Work to be completed - Copy the items from the beginning through the line containing "Looking at the screenshot, I should click(x=222, y=41).", reproducing each line unchanged.

[Saved entries]
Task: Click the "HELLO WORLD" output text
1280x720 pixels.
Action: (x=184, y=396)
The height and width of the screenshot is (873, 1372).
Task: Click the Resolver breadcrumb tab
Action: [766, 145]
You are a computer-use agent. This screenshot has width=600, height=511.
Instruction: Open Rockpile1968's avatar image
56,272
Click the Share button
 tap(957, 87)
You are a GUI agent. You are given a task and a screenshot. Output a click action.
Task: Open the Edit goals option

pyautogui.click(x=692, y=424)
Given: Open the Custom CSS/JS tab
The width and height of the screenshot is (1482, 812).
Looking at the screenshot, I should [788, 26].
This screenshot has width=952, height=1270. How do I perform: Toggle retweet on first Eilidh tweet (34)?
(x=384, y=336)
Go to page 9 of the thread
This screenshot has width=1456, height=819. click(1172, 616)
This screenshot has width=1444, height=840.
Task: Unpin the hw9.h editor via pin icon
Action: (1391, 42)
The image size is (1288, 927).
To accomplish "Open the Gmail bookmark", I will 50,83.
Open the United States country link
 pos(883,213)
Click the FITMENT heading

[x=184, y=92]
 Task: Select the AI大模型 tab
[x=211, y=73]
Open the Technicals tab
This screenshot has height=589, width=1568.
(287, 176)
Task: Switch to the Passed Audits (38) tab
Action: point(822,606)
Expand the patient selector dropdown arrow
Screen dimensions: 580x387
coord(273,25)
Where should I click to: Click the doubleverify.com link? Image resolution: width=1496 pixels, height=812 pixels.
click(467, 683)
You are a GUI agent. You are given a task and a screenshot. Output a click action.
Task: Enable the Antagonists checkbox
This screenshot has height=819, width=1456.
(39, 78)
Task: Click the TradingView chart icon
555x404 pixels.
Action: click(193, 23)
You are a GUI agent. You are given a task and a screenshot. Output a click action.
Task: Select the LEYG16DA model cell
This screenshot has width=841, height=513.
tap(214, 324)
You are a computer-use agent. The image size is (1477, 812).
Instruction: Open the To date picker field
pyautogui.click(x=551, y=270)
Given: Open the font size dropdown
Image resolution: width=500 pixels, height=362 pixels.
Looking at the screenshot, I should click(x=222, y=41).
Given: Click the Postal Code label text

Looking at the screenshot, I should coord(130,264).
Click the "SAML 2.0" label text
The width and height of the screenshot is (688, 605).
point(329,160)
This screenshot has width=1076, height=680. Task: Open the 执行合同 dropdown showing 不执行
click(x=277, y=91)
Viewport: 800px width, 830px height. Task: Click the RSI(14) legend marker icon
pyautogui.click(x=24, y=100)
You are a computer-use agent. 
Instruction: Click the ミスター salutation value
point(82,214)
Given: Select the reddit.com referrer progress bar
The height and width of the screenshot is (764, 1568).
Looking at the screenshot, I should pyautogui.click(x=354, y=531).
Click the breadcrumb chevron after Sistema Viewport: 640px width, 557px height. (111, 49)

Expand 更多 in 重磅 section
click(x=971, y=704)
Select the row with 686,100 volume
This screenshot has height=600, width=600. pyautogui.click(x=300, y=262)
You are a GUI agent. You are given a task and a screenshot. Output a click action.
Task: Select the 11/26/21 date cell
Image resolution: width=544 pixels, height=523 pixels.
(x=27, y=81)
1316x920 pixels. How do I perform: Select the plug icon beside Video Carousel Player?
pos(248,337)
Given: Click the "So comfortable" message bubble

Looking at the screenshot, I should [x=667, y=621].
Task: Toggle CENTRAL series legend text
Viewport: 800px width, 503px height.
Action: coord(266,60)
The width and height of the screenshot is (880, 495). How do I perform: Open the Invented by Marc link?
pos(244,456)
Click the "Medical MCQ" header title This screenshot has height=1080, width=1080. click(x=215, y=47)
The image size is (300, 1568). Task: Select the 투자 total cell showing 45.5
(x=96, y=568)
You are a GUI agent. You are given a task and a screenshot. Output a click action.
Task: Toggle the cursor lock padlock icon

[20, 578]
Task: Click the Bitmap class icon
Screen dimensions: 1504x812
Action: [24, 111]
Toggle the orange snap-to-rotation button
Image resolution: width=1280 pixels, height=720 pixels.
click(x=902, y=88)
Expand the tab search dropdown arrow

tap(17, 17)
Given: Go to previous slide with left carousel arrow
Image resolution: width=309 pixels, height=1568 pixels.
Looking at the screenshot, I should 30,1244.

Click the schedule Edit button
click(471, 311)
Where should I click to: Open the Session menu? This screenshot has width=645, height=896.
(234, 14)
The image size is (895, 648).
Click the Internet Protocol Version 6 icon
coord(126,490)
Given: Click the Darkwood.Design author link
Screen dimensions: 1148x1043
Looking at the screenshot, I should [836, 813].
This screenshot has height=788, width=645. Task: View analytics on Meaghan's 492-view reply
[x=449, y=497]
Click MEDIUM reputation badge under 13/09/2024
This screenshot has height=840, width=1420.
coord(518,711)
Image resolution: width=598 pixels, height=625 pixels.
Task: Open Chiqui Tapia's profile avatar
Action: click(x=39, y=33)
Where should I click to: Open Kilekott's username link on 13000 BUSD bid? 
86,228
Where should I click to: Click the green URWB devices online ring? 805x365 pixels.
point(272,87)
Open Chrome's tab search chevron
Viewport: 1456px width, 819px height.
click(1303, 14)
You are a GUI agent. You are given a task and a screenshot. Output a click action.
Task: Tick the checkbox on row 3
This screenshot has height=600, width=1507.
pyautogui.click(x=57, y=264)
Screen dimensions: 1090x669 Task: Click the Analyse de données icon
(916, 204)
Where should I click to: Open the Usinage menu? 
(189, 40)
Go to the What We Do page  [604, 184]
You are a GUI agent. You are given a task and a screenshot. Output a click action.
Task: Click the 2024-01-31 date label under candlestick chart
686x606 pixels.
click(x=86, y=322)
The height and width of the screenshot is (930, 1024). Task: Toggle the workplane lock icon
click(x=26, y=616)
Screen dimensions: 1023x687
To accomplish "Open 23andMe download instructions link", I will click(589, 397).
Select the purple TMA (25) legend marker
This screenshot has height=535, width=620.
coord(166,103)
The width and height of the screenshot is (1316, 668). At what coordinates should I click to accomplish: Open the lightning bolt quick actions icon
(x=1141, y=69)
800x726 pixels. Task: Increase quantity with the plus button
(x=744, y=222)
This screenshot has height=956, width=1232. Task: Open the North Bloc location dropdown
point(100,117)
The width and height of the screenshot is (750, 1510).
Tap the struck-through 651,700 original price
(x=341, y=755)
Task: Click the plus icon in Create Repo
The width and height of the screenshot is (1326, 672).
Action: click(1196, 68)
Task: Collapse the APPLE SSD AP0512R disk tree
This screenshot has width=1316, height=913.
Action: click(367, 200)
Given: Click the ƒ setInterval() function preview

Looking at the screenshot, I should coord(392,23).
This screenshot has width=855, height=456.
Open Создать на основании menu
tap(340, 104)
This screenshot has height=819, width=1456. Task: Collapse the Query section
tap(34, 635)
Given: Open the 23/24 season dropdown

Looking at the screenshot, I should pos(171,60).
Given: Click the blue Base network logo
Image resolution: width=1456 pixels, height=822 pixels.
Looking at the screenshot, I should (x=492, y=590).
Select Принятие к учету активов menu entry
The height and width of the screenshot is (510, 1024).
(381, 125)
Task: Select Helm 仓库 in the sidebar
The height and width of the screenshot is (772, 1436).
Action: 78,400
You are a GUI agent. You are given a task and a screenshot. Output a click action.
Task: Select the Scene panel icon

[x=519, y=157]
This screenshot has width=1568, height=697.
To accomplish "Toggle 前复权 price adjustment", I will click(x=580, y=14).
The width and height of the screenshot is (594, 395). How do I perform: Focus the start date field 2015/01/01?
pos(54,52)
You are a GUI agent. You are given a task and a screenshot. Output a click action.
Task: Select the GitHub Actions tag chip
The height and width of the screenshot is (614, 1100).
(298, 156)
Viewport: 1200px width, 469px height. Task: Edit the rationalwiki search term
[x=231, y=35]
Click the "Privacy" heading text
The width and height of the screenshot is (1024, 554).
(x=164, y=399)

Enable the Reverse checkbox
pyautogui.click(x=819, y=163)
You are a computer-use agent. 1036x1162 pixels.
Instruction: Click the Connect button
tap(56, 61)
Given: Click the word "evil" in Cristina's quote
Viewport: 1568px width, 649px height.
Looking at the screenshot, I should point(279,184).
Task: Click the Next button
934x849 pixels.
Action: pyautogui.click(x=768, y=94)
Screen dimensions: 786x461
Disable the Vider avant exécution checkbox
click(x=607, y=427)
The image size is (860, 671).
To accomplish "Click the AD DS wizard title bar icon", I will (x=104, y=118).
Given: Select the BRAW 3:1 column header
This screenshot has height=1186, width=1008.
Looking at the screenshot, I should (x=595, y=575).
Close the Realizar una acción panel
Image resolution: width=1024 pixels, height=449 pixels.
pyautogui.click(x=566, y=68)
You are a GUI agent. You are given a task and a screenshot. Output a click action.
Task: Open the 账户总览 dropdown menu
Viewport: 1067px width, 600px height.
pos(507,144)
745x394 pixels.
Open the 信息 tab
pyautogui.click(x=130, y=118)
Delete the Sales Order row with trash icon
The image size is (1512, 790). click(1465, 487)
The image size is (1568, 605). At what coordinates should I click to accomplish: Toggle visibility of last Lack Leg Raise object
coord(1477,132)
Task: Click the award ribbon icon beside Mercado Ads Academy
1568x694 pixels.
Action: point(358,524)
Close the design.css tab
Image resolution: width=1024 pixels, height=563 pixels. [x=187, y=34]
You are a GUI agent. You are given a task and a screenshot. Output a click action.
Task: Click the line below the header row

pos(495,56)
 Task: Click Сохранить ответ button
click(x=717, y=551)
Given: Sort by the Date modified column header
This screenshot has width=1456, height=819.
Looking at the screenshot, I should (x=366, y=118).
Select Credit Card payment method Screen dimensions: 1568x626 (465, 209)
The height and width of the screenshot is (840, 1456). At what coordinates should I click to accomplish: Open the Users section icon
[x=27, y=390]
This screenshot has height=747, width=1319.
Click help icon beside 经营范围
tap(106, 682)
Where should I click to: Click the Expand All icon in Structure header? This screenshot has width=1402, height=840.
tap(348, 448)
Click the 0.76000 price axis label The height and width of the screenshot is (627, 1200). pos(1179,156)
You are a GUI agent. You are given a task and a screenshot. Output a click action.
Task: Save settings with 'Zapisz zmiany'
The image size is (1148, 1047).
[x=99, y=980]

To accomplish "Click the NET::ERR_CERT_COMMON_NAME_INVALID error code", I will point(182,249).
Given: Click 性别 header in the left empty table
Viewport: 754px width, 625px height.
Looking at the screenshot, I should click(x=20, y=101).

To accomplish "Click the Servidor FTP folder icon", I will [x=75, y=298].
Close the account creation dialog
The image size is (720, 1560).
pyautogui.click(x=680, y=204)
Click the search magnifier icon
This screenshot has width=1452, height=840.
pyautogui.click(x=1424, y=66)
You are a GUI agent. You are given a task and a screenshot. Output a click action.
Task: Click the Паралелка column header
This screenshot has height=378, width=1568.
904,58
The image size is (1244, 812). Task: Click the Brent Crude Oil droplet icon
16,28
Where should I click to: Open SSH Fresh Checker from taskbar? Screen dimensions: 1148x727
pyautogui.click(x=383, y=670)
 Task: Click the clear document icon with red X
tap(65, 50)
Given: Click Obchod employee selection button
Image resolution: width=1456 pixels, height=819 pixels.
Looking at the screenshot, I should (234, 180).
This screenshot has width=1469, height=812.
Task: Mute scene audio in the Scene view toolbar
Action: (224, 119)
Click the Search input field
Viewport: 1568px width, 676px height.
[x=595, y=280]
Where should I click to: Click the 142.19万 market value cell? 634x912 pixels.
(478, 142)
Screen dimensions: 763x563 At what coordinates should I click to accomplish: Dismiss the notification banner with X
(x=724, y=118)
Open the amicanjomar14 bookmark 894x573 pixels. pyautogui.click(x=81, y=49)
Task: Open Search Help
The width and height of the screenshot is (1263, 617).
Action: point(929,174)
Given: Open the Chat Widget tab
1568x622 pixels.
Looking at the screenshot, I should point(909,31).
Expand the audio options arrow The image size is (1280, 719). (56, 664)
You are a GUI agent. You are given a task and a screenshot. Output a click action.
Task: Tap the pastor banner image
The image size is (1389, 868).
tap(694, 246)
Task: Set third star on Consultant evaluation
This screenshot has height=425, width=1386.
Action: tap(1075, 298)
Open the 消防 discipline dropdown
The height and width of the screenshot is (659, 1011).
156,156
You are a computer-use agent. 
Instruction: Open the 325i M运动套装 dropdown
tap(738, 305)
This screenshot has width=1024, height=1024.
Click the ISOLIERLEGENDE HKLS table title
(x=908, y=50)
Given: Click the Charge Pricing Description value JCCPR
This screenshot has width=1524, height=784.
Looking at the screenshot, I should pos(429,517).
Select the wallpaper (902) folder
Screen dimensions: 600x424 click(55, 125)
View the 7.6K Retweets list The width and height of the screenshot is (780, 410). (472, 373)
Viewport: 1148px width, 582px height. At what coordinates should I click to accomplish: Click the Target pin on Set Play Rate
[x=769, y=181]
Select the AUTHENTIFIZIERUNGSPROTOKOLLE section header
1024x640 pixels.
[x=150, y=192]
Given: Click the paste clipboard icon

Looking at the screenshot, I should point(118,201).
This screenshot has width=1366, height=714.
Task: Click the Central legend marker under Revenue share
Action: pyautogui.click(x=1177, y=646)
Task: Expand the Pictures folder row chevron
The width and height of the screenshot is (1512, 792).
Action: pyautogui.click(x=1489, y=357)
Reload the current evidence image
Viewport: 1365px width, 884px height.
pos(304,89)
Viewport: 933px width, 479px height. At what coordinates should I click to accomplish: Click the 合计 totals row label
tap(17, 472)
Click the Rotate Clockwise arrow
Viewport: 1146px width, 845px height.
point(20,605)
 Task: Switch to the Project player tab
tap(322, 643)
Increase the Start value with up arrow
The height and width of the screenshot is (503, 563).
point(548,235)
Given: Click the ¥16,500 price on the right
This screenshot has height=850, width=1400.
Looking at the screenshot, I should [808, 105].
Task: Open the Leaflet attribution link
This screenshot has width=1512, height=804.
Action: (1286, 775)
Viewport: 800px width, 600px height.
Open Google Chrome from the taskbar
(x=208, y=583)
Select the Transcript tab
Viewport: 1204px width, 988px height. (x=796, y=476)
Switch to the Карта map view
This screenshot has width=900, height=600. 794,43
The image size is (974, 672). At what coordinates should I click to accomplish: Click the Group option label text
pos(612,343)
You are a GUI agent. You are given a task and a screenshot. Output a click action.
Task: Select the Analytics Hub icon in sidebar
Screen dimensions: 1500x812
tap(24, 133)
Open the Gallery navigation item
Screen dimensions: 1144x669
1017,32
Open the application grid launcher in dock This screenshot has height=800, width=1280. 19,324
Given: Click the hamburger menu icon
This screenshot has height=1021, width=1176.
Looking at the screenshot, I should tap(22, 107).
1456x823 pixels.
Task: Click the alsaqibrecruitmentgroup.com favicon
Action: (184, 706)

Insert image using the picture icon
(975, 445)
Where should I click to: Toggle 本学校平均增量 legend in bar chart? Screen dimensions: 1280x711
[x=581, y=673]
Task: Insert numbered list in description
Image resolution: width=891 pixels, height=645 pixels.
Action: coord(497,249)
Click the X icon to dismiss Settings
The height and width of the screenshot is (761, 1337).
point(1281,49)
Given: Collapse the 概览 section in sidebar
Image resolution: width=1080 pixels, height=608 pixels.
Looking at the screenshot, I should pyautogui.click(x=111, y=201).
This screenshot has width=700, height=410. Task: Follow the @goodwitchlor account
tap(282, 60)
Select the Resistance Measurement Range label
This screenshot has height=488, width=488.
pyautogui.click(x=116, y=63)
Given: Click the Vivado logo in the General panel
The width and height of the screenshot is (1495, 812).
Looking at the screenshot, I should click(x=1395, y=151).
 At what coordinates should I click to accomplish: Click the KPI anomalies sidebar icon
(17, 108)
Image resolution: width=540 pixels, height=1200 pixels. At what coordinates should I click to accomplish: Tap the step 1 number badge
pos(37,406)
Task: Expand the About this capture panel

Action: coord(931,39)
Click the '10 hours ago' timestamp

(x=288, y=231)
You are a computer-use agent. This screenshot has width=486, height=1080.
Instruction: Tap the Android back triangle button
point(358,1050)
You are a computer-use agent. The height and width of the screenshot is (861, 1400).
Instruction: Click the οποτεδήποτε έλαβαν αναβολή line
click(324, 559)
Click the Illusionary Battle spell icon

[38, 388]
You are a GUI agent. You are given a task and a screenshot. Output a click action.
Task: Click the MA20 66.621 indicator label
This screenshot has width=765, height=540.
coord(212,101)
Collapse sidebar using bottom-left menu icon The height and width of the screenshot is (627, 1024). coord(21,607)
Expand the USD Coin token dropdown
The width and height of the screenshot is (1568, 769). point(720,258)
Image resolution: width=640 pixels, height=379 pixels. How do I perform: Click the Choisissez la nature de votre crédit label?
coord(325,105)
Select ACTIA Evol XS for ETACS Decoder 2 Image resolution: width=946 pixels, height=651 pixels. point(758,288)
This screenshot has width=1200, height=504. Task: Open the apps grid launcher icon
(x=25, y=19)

The answer -
Task: Click the "HELLO WORLD" output text
1280x720 pixels.
Action: (x=184, y=396)
The height and width of the screenshot is (873, 1372).
Task: Click the Resolver breadcrumb tab
Action: [766, 145]
You are a computer-use agent. This screenshot has width=600, height=511.
Instruction: Open Rockpile1968's avatar image
56,272
Click the Share button
 tap(957, 87)
You are a GUI agent. You are given a task and a screenshot. Output a click action.
Task: Open the Edit goals option

pyautogui.click(x=692, y=424)
Given: Open the Custom CSS/JS tab
The width and height of the screenshot is (1482, 812).
Looking at the screenshot, I should [788, 26].
This screenshot has width=952, height=1270. How do I perform: Toggle retweet on first Eilidh tweet (34)?
(x=384, y=336)
Go to page 9 of the thread
This screenshot has width=1456, height=819. click(1172, 616)
This screenshot has width=1444, height=840.
Task: Unpin the hw9.h editor via pin icon
Action: (1391, 42)
The image size is (1288, 927).
To accomplish "Open the Gmail bookmark", I will 50,83.
Open the United States country link
 pos(883,213)
Click the FITMENT heading

[x=184, y=92]
 Task: Select the AI大模型 tab
[x=211, y=73]
Open the Technicals tab
This screenshot has height=589, width=1568.
(287, 176)
Task: Switch to the Passed Audits (38) tab
Action: point(822,606)
Expand the patient selector dropdown arrow
Screen dimensions: 580x387
coord(273,25)
Where should I click to: Click the doubleverify.com link? Image resolution: width=1496 pixels, height=812 pixels.
click(467, 683)
You are a GUI agent. You are given a task and a screenshot. Output a click action.
Task: Enable the Antagonists checkbox
This screenshot has height=819, width=1456.
(39, 78)
Task: Click the TradingView chart icon
555x404 pixels.
Action: click(193, 23)
You are a GUI agent. You are given a task and a screenshot. Output a click action.
Task: Select the LEYG16DA model cell
This screenshot has width=841, height=513.
tap(214, 324)
You are a computer-use agent. The image size is (1477, 812).
Instruction: Open the To date picker field
pyautogui.click(x=551, y=270)
Given: Open the font size dropdown
Image resolution: width=500 pixels, height=362 pixels.
Looking at the screenshot, I should click(x=222, y=41).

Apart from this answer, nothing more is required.